Powered by MOMENTUM MEDIA
investor daily logo

Comyn concedes ‘success dulled senses’ at CBA

  •  
By James Mitchell
  •  
3 minute read

Commonwealth Bank boss Matt Comyn has acknowledged that the bank was driven by greed and plagued by complacency in light of widespread misconduct.

In his opening statement to a parliamentary committee in Canberra on Thursday (11 October), CBA chief Matt Comyn conceded that Australia’s largest and most profitable bank has been “too slow to identify problems, too slow to fix underlying problems and too slow to put things right by customers.”

“Our customers and the community rightly expect that we always do the right thing. But we have seen far too many instances of unacceptable customer outcomes. As the royal commission hearings have shown, there have been failures of judgement, failures of process, failures of leadership and, in some instances, greed,” Mr Comyn said. “We became complacent.”

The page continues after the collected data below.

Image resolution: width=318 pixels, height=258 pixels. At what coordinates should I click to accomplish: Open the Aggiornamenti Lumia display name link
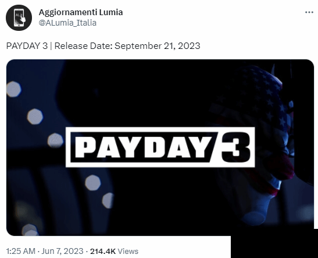pyautogui.click(x=81, y=12)
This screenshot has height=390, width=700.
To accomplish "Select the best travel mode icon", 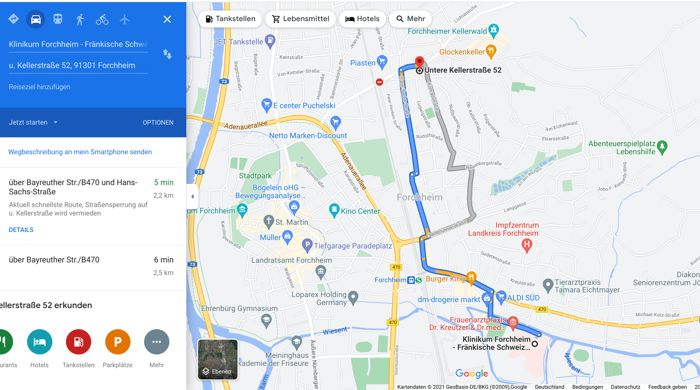I will click(14, 19).
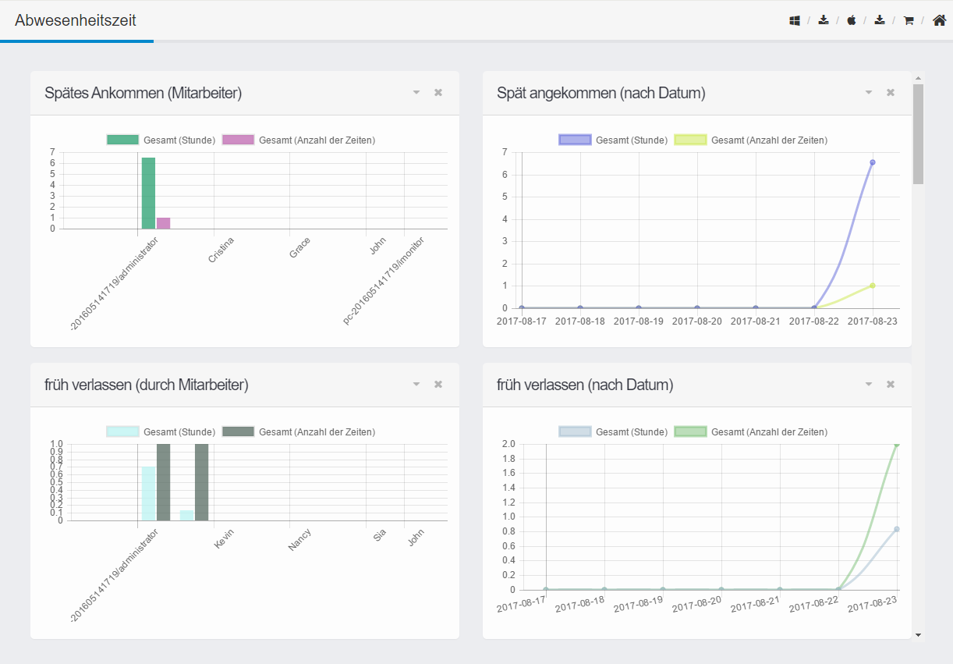Close the Spät angekommen (nach Datum) panel

click(x=891, y=92)
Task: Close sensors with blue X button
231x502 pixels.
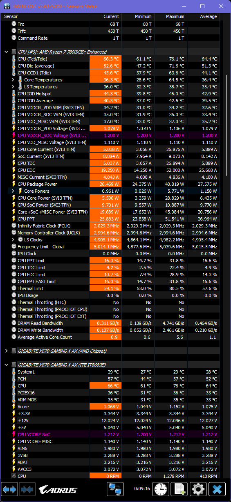Action: pyautogui.click(x=217, y=489)
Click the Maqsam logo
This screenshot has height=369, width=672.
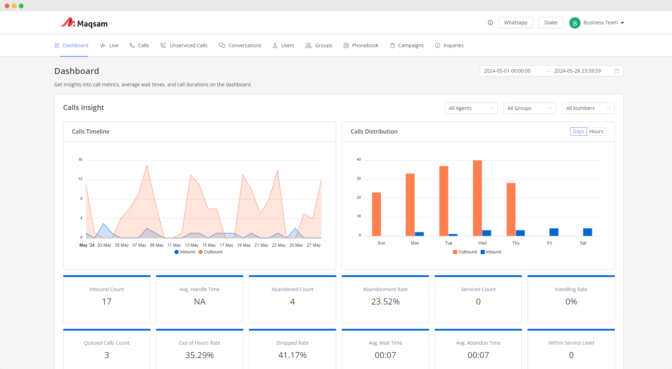point(84,23)
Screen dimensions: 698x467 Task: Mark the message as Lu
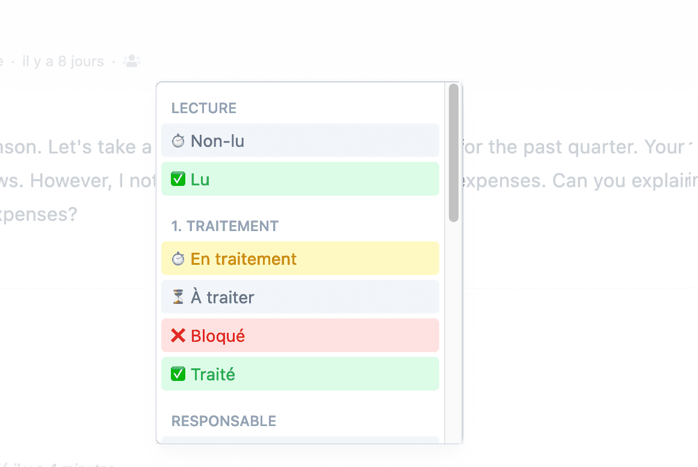point(300,179)
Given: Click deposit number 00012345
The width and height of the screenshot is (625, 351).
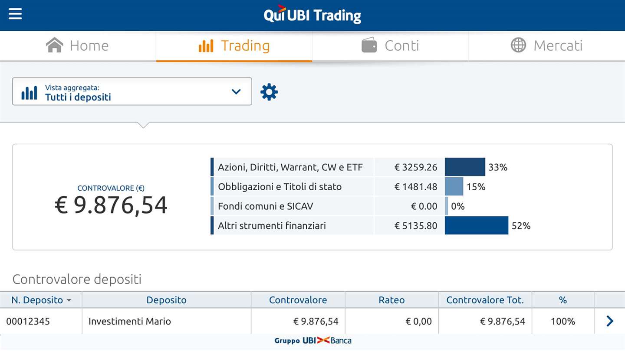Looking at the screenshot, I should pyautogui.click(x=28, y=322).
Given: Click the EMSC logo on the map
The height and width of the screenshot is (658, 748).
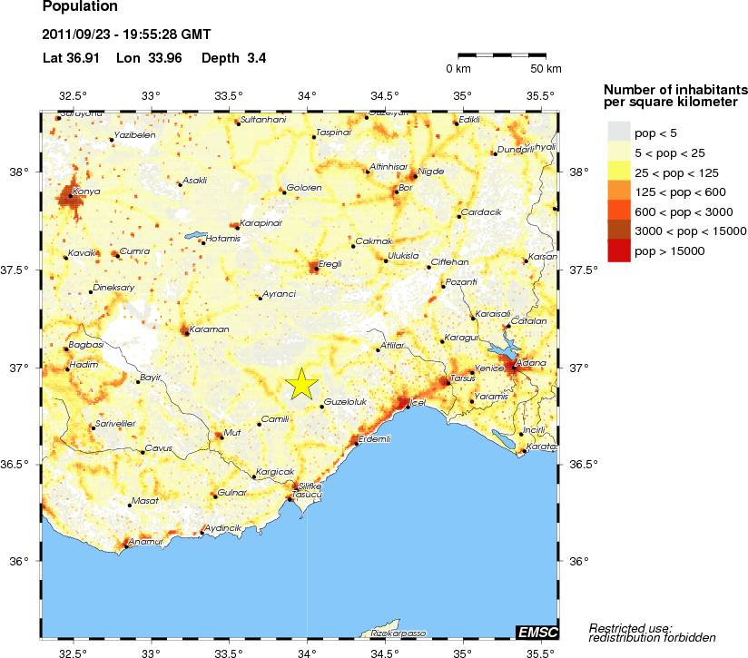Looking at the screenshot, I should pos(536,632).
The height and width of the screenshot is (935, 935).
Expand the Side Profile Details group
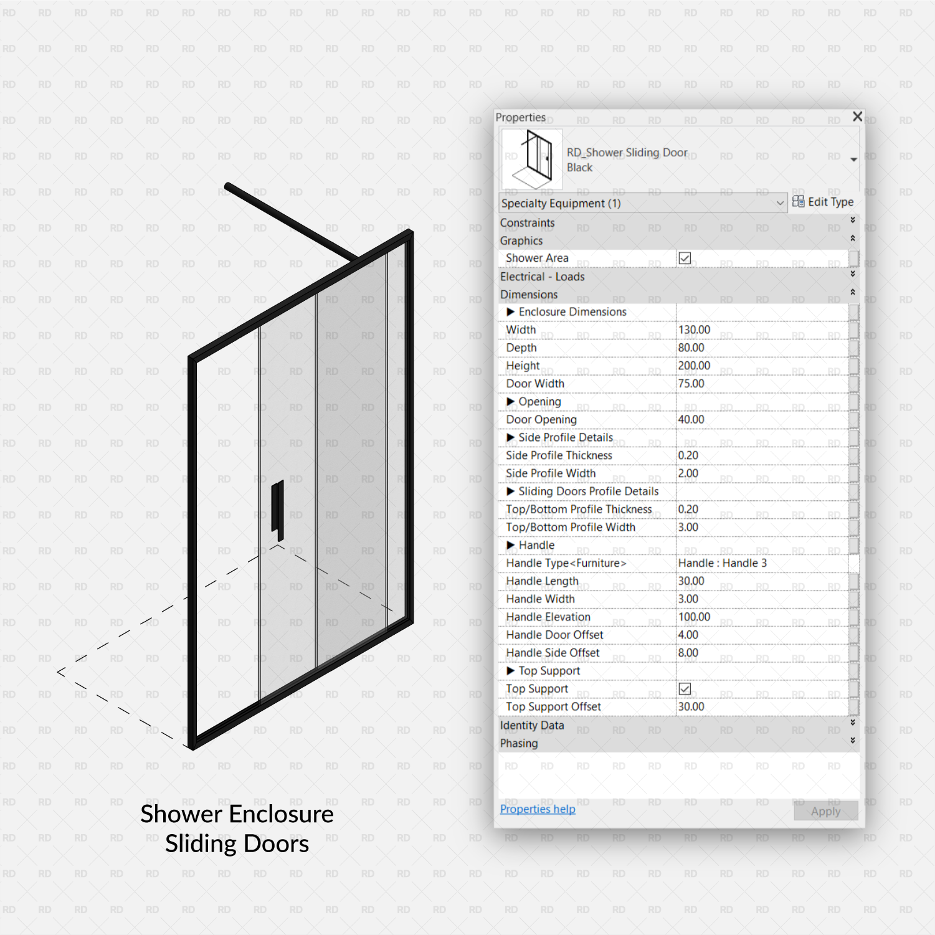tap(510, 437)
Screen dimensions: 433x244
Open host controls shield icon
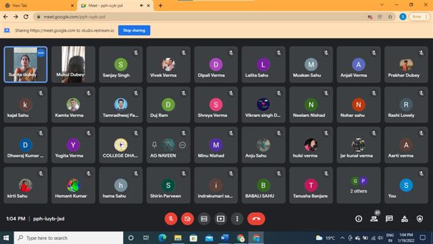pos(419,219)
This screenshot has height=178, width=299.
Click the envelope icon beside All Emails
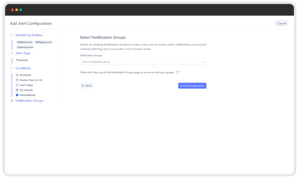click(x=17, y=75)
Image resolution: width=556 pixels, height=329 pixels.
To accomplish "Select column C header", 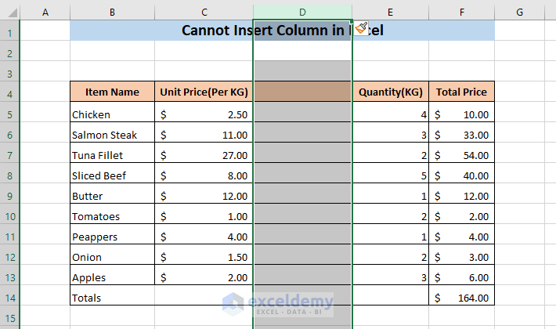I will [204, 12].
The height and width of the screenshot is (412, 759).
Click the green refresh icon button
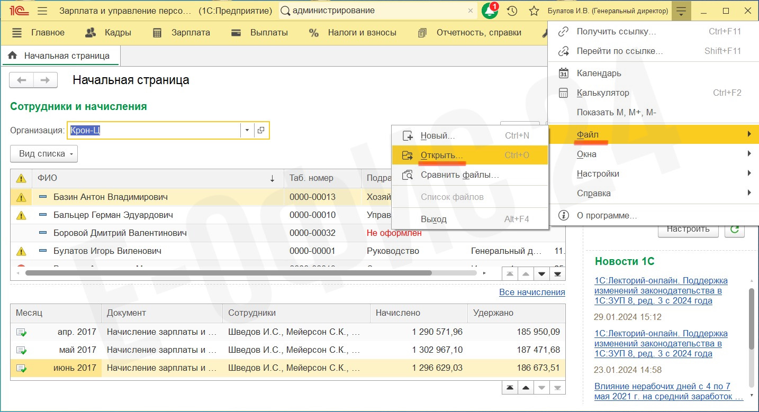(x=734, y=229)
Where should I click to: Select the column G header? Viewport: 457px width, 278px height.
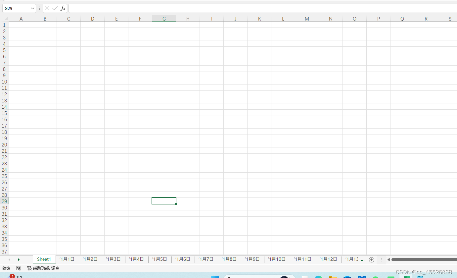[x=164, y=19]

His comments come after CBA this week revealed plans to overhaul its wealth management processes, including changes to remuneration practices. CBA will rebate grandfathered commissions and any fees charged for no service to customers.

==
==

Earlier this morning, Mr Comyn was asked by the committee’s deputy chair, Labor MP Matt Thistlethwaite, how an organisation with some of the highest paid senior managers in the country managed to get itself into a situation where it has become so tarnished and damaged.

“[Executives] of this organisation who were being paid big bonuses were alerted to some of these issues over eight or nine years ago but they didn’t act. You didn’t act until the regulators got involved, the media got involved and the royal commission delved into them. Why should we accept now that things have changed when you have had a decade to get them right and you didn’t?” Mr Thistlethwaite asked.

Mr Comyn said he understands the community’s scepticism. He accepted that CBA was wrong to oppose a royal commission.

“We did, as an organisation, become complacent. We made too many mistakes. We were too slow to acknowledge and get to the root cause of those mistakes,” he said. “Success dulled our senses.”